━━━━━ Dataset content
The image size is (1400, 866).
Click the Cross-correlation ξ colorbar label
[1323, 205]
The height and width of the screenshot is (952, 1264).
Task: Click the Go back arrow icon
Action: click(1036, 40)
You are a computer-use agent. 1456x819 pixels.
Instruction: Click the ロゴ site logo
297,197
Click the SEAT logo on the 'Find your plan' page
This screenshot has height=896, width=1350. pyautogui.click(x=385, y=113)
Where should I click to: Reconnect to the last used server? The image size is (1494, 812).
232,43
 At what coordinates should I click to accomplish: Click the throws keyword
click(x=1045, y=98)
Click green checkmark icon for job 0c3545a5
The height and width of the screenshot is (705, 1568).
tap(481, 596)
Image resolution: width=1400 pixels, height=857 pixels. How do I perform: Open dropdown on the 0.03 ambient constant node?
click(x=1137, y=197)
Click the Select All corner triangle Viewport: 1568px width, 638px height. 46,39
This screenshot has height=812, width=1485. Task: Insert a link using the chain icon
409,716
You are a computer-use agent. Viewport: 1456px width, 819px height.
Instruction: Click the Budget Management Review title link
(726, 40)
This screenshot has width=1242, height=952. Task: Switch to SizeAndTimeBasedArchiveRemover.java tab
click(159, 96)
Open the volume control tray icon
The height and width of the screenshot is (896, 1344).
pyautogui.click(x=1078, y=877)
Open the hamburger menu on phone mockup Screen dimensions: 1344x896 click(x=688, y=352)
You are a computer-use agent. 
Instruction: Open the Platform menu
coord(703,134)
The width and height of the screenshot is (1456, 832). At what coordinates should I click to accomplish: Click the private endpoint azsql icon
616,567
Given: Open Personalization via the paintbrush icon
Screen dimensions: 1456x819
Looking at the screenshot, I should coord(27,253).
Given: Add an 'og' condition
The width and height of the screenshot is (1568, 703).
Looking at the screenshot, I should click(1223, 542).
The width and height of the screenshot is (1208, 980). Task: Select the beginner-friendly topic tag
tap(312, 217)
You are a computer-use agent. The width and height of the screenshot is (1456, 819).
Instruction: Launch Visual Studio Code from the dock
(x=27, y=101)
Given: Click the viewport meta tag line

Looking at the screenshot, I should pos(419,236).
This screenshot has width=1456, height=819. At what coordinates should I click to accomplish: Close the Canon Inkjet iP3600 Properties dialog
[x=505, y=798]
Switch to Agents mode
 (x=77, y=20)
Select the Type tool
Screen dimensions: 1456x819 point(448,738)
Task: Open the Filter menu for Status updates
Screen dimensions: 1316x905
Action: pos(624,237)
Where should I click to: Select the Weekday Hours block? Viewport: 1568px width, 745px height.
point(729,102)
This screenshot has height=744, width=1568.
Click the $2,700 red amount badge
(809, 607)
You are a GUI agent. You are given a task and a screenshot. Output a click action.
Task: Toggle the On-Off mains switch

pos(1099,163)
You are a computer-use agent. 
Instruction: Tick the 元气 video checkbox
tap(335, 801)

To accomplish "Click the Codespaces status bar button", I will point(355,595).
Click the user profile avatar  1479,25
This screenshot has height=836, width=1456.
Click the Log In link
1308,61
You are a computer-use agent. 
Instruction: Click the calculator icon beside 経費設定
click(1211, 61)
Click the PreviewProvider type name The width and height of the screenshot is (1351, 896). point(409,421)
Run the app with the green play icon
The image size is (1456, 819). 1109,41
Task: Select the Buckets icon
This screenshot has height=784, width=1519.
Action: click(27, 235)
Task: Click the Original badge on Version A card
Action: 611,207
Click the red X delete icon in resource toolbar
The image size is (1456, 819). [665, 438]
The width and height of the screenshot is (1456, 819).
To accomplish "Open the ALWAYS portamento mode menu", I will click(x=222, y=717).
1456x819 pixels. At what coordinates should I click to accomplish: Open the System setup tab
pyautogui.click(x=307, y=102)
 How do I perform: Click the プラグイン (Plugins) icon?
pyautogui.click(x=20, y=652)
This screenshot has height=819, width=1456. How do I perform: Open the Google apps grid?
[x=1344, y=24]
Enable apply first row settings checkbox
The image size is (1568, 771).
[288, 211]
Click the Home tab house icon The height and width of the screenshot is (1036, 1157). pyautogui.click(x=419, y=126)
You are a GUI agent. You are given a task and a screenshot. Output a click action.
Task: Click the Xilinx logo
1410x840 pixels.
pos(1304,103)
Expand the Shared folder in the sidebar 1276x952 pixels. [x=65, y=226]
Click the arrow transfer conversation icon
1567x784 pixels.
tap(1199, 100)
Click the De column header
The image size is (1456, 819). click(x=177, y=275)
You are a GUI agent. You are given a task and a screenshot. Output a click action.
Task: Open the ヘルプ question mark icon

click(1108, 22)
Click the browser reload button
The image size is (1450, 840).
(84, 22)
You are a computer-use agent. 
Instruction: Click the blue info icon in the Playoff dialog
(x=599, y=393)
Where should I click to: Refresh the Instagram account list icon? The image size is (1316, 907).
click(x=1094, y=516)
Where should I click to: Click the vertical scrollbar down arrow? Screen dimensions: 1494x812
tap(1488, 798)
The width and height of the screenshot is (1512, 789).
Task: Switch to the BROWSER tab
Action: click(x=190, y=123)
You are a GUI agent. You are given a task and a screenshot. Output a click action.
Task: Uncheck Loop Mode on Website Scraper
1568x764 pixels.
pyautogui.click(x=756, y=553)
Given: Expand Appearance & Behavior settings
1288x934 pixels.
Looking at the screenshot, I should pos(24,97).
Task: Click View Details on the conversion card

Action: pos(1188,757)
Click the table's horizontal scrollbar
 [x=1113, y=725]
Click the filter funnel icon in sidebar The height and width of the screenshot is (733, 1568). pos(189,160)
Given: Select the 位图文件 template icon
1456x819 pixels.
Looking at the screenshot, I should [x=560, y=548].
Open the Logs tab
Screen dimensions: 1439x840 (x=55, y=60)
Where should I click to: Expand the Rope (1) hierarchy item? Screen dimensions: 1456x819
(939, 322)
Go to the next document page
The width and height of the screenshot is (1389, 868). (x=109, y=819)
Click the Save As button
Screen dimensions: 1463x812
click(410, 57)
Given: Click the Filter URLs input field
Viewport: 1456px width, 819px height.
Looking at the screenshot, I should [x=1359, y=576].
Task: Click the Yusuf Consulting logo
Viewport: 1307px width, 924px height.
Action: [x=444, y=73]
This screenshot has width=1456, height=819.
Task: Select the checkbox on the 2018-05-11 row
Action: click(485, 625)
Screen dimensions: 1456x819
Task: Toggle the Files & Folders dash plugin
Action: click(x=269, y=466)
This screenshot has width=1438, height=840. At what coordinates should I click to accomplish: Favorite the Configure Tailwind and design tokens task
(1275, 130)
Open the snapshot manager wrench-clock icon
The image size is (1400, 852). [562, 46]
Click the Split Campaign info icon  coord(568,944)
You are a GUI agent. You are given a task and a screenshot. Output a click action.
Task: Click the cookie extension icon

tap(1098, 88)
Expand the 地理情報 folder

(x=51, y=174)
━━━━━━━━━━
§ **Work request**: Each line from the one containing "Click the Split" through the end of the entries, both included, is to be returned exactly, with no other lines.

§ **Result of the task**:
Click the Split Campaign info icon  coord(568,944)
You are a GUI agent. You are given a task and a screenshot. Output a click action.
Task: Click the cookie extension icon

tap(1098, 88)
Expand the 地理情報 folder

(x=51, y=174)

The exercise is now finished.